The Healthcare Economist’s Take
Overall, I think this is a good compromise between equality/social justice and allowing the free market to make health care more efficient. Sicker people get more money from the government–which may anger individuals such as Megan McArdle–but there is not centralized pricing or rationing of the health care system. Also, the risk equalization payment does not have to be perfect. If the actuarially fair additional insurance premium for someone with diabetes is $600/year, and the government pays only $500, the extra $100 will have to be covered by the individual. When a centralized government pays a risk equalization premium directly to an insurer, a lower risk equalization amount will lead insurers to try to drop patient with some conditions and with a higher risk equalization premium will lead insurers to do their best to attract these patients. This problem will not occur when the consumer pays the insurance company directly.
The libertarian in me worries about compelling people to buy insurance. Maybe individuals would prefer to spend this money on food for their kids or electricity for their home. Mandating coverage does make some sense if everyone can in essence get free health care at the emergency room, and taxpayers or consumers would have to foot this bill anyway. More of a problem is what type of health insurance is mandated. Can individuals buy bare bones plans to spend more money on other goods? If so, then mandated health insurance has no teeth. If there is a high minimum level of health insurance, who decides this? Will this level be too high for some people? This is always an issue when you restrict individual sovereignty.
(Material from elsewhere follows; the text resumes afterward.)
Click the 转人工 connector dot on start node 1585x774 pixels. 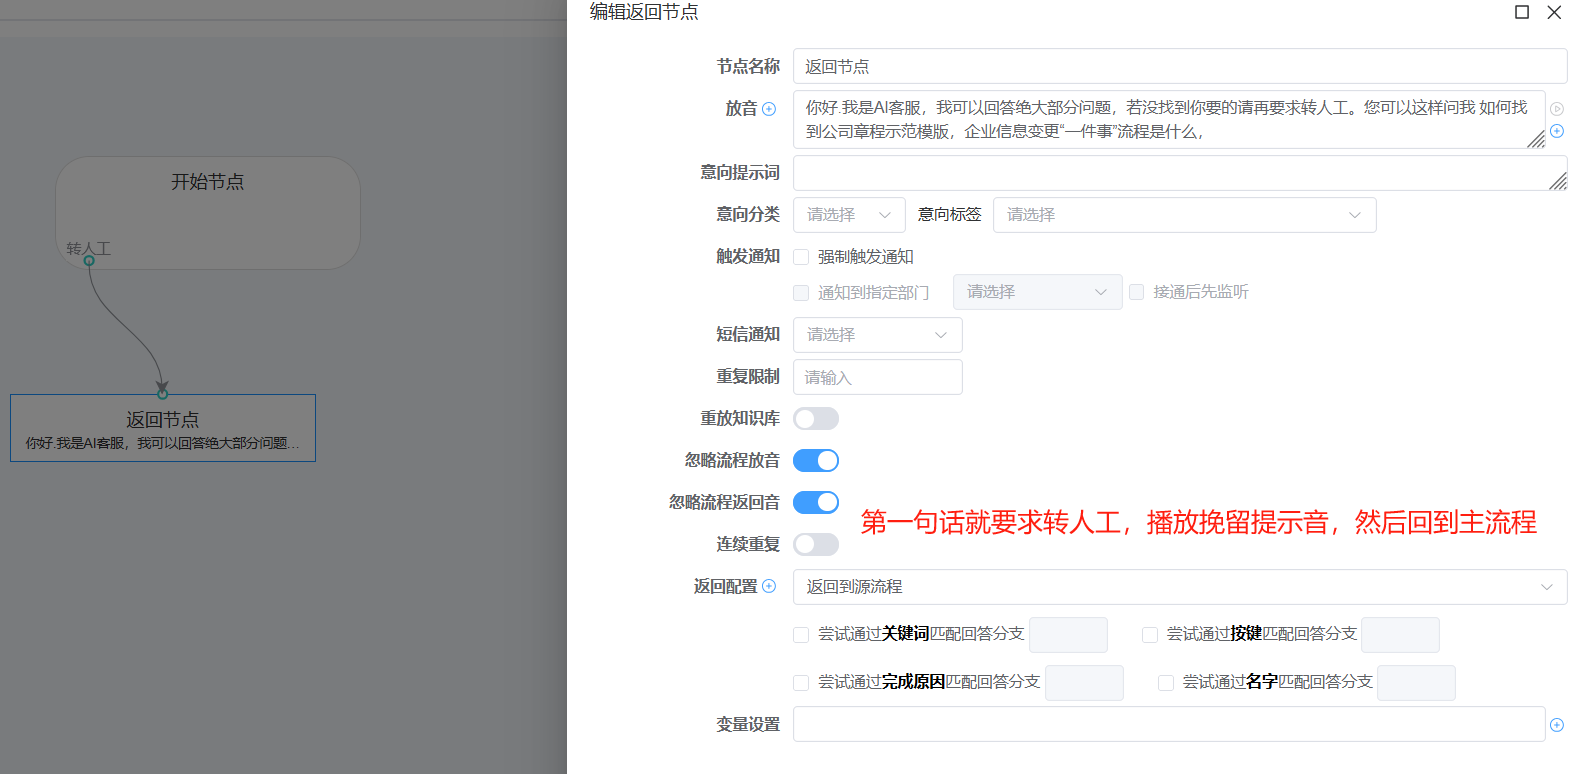tap(89, 261)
Another problem stated in the article is that “insurers can currently negotiate prices for only 10% of the services hospitals offer.” This figure is set to rise in the future, but the free market is not really free yet. Also, I wonder what will happen when an insurer decides not cover a certain illness that either may not be included in the risk equalization payment or is deemed to be not cost-effective. Can the patient pay out-of-pocket? Another issue is how the insurance companies will influence the doctor-patient relationship. Will doctors make medical recommendations based on what is best for the patient or what will save the insurance company the most money? Still, the proposals seems like a step in the right direction, but deserves more thorough investigation.